Selected passage ->
Julie got her first big break when she was twelve. Her stepfather got her an audition for a London musical revue called Starlight Roof, and Julie got the part. Julie remembered the crowd’s reaction to her vocal gymnastics: “I was fortunate in that I absolutely stopped the show cold; I mean, the audience went crazy.”5 Julie’s showbiz career was underway.

While Julie’s singing career was taking off, life at home was getting much worse. Her stepfather began to drink heavily and fight with her mother. In response, her mother drank more as well. The drinking and fighting hurt their act and the jobs dried up. With no work, they couldn’t afford the big house they’d purchased. By the time she was fifteen, Julie’s work supported her entire family and paid the mortgage on Old Meuse.

Her relationship with her stepfather hit rock bottom, too. Starting when Julie was nine, he tried to take advantage of her sexually by sneaking into her bed when her mother was gone. Each time, Julie managed to get away, but when she hit her teens, he got more persistent. Julie told her aunt, who installed a lock on her bedroom door to keep him out.

In 1954, when she was eighteen, Julie had her American debut in the Broadway musical The Boy Friend. Once again, Julie’s voice wowed critics and audiences, and her next role was even bigger: Eliza Doolittle in My Fair Lady. The play was a huge success and was later made into a popular movie. While starring in the play, she also got the lead role in a Rodgers and Hammerstein TV musical, Cinderella. Her performance was broadcast live in 1957 in front of more than one hundred million TV viewers.7 Suddenly, Julie Andrews was a household name.

In 1964, Julie made the leap from stage to screen, where audiences loved her even more. Her first movie was Mary Poppins, in which she played a “practically perfect” nanny. The movie became the biggest box-office success in Disney history, and Julie won a Best Actress Oscar for her performance.

Assigned task -> Carry the account of Julie Andrews's life and career forward, starting right after its last sentence about her Best Actress Oscar for Mary Poppins.

Recorded information ->
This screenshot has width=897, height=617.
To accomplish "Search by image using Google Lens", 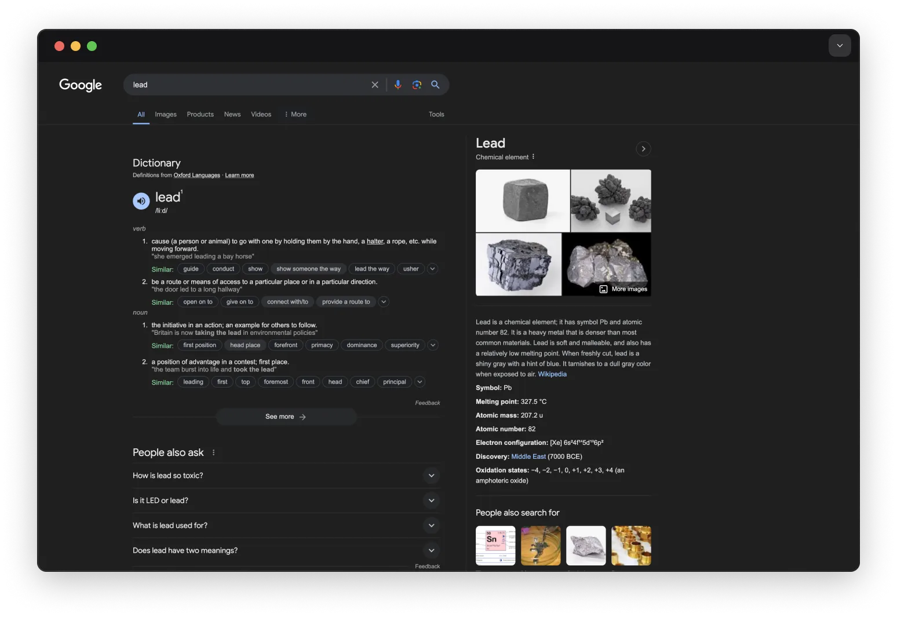I will (417, 85).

Written answer ->
The next year, she starred as another perfect nanny in another beloved movie, The Sound of Music. It was the highest-grossing movie that year, and for her portrayal of Maria, the nanny who gets the von Trapp Family singing again, she earned an Academy Award nomination and a Golden Globe win for Best Actress in a Musical. With those two hit musicals, Julie Andrews became a bona fide movie star.

Over the next fifty years, Julie starred in many TV shows and movies—some hits, some not. You might recognize her from her more recent movies, The Princess Diaries 1 and 2, in which she played Queen Clarisse; or you might know her voice from the Shrek movies (she’s the queen, of course) and Despicable Me (she’s Gru’s mom).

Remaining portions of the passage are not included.